Top of EXCERPTED DATA

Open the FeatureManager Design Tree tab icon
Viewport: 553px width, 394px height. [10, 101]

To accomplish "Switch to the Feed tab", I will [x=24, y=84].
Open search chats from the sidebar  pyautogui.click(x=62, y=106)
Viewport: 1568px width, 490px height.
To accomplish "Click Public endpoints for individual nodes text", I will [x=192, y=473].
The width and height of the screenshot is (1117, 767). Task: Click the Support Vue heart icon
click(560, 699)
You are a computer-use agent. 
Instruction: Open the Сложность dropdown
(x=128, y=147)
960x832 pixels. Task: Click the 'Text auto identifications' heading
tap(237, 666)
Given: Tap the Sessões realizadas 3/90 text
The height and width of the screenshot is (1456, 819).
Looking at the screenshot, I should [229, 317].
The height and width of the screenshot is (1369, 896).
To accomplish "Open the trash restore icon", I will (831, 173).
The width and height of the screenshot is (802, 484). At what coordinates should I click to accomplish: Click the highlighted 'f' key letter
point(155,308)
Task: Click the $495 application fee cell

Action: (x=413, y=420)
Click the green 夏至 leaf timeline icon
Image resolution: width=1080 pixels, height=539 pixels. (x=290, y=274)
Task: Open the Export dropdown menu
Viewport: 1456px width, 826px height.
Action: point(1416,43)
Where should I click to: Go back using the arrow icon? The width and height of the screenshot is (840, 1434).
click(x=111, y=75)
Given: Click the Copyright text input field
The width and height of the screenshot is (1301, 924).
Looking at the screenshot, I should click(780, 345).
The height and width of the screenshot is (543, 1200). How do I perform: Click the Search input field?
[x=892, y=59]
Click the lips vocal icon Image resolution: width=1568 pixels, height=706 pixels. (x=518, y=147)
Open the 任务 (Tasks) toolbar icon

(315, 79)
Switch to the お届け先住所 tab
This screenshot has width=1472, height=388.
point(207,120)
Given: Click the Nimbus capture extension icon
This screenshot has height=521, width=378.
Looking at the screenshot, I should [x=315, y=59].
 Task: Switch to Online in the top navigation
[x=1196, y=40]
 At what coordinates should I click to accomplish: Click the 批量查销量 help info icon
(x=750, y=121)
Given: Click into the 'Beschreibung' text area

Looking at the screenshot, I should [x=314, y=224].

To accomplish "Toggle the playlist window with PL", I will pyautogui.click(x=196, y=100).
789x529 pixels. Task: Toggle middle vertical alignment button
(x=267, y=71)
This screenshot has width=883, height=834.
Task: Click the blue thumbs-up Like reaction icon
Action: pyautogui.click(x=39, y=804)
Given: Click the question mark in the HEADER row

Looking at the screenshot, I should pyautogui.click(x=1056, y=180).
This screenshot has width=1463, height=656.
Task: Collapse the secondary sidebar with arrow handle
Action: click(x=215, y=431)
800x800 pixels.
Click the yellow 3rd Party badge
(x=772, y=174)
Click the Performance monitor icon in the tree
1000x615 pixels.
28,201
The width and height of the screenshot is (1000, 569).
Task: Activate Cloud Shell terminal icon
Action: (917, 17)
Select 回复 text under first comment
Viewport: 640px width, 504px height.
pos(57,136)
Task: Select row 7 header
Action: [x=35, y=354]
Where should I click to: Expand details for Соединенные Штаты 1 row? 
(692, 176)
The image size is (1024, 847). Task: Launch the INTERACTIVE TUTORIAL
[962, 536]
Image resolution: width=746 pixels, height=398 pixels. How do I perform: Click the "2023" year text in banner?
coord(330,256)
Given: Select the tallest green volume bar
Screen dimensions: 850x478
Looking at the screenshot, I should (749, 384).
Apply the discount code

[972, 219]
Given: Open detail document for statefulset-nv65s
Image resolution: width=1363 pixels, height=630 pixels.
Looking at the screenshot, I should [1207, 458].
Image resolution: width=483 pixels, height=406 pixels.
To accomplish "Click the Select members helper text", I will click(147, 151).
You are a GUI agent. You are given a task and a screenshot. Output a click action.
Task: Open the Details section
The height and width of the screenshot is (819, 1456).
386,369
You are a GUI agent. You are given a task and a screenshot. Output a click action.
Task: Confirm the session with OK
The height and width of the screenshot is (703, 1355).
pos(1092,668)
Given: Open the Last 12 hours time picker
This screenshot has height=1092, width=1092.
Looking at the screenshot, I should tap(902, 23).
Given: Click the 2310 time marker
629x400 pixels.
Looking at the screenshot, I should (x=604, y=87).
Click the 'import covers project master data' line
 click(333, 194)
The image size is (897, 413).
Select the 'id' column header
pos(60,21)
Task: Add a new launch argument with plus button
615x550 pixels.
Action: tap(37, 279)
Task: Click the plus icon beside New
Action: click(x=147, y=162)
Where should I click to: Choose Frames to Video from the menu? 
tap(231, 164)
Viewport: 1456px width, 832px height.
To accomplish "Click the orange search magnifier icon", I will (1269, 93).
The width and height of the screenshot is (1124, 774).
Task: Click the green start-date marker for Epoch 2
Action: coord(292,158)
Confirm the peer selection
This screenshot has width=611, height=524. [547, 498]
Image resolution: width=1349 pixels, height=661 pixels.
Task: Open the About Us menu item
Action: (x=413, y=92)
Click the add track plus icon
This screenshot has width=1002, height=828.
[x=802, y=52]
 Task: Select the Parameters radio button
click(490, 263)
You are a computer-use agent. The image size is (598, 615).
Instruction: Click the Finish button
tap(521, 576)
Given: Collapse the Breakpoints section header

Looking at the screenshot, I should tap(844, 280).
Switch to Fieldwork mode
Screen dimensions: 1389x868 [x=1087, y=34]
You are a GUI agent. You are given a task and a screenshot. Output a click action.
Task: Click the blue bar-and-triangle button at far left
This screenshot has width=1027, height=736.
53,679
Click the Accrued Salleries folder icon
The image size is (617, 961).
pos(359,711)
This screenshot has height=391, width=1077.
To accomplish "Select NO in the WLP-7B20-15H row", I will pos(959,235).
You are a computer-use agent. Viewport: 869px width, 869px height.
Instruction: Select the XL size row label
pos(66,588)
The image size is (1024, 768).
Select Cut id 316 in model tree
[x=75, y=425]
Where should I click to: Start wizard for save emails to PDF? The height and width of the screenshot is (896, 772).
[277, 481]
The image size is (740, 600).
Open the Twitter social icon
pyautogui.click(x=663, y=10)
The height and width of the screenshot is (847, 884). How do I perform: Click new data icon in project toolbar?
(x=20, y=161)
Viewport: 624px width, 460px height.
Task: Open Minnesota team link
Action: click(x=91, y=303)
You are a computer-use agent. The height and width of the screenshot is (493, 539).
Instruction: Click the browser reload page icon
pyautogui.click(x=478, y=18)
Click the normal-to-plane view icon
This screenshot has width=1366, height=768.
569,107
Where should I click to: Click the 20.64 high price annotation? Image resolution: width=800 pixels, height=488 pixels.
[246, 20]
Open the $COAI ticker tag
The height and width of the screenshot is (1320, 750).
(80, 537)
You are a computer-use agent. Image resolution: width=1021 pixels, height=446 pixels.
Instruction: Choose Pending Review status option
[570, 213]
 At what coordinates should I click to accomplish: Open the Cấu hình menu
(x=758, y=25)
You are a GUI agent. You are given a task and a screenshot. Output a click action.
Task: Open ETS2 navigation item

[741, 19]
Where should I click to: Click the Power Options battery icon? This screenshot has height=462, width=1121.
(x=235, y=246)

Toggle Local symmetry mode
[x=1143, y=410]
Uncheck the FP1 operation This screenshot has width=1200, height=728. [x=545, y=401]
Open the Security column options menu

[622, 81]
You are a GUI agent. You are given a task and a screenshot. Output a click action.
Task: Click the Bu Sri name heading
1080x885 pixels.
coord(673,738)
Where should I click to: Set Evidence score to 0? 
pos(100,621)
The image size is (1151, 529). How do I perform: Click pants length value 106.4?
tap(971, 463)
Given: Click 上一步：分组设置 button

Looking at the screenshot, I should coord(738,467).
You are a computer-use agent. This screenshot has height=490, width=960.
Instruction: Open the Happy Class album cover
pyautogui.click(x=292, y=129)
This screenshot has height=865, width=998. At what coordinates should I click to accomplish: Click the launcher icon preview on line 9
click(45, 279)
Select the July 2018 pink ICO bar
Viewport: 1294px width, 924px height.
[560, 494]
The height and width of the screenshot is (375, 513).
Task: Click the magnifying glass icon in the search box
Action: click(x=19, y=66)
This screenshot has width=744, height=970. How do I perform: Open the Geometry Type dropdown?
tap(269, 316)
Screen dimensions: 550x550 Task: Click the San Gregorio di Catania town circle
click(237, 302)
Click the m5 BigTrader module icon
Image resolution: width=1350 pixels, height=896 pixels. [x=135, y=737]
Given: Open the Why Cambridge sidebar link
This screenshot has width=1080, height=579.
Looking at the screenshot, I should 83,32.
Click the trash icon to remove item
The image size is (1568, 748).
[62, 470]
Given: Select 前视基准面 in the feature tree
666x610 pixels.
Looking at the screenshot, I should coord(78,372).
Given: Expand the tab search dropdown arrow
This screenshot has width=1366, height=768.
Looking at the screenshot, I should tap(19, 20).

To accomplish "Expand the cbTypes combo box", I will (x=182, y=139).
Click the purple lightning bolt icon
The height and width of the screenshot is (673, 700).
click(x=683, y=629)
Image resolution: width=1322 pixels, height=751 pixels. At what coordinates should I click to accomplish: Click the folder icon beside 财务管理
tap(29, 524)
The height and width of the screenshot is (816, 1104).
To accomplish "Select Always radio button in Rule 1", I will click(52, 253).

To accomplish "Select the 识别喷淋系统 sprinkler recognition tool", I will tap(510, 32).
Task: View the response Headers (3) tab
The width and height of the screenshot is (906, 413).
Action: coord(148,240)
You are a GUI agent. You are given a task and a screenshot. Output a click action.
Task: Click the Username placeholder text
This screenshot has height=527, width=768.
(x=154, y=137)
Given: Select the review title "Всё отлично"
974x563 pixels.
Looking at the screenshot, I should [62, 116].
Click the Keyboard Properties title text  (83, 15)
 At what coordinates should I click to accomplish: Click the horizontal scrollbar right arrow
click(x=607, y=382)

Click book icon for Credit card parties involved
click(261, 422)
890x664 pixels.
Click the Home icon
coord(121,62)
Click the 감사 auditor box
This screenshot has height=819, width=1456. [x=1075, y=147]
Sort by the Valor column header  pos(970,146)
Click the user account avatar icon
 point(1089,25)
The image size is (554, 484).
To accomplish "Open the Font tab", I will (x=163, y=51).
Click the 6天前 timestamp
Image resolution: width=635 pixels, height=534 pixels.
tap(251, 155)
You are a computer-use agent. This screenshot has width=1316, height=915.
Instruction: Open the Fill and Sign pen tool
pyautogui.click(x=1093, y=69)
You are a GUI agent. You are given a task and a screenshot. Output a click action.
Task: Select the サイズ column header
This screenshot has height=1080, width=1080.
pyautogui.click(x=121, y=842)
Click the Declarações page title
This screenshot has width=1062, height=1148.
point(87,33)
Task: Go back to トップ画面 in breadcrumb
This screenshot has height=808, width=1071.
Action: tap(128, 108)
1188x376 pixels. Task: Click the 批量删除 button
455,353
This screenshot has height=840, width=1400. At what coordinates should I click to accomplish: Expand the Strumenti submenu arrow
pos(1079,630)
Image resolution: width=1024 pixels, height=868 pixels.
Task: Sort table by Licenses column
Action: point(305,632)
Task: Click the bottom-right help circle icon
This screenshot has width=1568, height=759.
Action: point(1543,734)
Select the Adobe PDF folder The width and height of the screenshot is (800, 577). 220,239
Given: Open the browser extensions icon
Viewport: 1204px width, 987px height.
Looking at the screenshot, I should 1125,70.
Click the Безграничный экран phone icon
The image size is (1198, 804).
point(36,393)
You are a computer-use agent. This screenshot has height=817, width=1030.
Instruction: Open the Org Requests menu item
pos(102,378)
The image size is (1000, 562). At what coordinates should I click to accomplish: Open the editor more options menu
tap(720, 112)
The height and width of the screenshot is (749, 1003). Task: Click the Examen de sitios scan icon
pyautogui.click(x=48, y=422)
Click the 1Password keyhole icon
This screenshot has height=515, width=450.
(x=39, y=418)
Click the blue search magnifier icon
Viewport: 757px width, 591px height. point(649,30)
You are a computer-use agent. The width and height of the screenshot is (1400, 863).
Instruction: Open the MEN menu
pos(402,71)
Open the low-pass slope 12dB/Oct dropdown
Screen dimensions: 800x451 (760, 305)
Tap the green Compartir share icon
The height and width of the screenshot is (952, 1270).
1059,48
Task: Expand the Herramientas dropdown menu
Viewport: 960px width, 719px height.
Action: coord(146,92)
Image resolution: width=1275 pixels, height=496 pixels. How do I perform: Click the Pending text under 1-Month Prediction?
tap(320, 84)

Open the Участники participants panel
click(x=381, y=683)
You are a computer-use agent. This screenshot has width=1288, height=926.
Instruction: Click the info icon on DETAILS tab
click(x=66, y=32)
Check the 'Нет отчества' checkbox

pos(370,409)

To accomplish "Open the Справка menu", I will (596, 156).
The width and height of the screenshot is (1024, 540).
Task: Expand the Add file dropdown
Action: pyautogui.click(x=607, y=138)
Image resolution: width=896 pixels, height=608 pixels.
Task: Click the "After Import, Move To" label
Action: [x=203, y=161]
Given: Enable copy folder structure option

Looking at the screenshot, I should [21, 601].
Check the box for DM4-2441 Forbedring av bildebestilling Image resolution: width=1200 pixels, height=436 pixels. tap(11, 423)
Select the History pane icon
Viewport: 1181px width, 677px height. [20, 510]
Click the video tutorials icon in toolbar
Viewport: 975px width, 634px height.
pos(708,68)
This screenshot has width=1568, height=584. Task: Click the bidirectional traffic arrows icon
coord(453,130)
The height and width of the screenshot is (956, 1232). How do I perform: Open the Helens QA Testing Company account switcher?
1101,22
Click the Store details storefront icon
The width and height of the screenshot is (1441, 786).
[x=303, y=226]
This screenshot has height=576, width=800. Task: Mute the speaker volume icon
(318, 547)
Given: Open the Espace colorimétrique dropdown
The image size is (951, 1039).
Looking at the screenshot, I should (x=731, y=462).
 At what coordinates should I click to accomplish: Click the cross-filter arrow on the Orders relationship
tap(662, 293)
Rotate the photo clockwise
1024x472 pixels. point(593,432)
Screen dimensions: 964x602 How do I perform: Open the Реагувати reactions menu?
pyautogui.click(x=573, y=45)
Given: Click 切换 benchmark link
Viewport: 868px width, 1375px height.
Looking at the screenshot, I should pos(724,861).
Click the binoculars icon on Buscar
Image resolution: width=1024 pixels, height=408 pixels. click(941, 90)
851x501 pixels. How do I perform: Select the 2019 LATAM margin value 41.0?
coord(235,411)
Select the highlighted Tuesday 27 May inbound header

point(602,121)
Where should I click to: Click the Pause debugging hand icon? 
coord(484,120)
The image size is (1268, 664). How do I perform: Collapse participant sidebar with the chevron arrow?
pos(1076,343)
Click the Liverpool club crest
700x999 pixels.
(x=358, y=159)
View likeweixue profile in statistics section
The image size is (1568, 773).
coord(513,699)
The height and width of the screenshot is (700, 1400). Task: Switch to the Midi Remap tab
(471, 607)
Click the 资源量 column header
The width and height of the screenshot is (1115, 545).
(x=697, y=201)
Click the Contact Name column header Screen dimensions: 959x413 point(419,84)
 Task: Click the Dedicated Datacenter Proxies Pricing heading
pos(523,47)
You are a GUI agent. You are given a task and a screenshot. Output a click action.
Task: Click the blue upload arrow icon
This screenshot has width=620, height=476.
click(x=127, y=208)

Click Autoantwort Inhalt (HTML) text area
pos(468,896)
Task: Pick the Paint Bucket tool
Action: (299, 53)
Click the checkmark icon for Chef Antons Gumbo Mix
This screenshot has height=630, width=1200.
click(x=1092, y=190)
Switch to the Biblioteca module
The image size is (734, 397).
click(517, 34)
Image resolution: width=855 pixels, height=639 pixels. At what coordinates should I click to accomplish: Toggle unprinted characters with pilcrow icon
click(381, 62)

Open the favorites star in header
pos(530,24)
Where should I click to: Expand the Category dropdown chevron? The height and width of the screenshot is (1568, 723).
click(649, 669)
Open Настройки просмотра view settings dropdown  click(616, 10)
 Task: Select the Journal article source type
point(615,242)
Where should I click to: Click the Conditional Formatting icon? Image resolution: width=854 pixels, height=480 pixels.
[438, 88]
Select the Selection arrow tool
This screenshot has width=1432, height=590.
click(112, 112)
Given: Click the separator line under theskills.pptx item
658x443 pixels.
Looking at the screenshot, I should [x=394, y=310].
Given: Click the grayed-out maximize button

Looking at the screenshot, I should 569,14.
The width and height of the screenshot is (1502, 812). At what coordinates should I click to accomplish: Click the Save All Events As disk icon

Bottom of EXCERPTED DATA

The answer should be a single number: the count of lines in the data that include the string "computer".

• **TASK RESPONSE**
10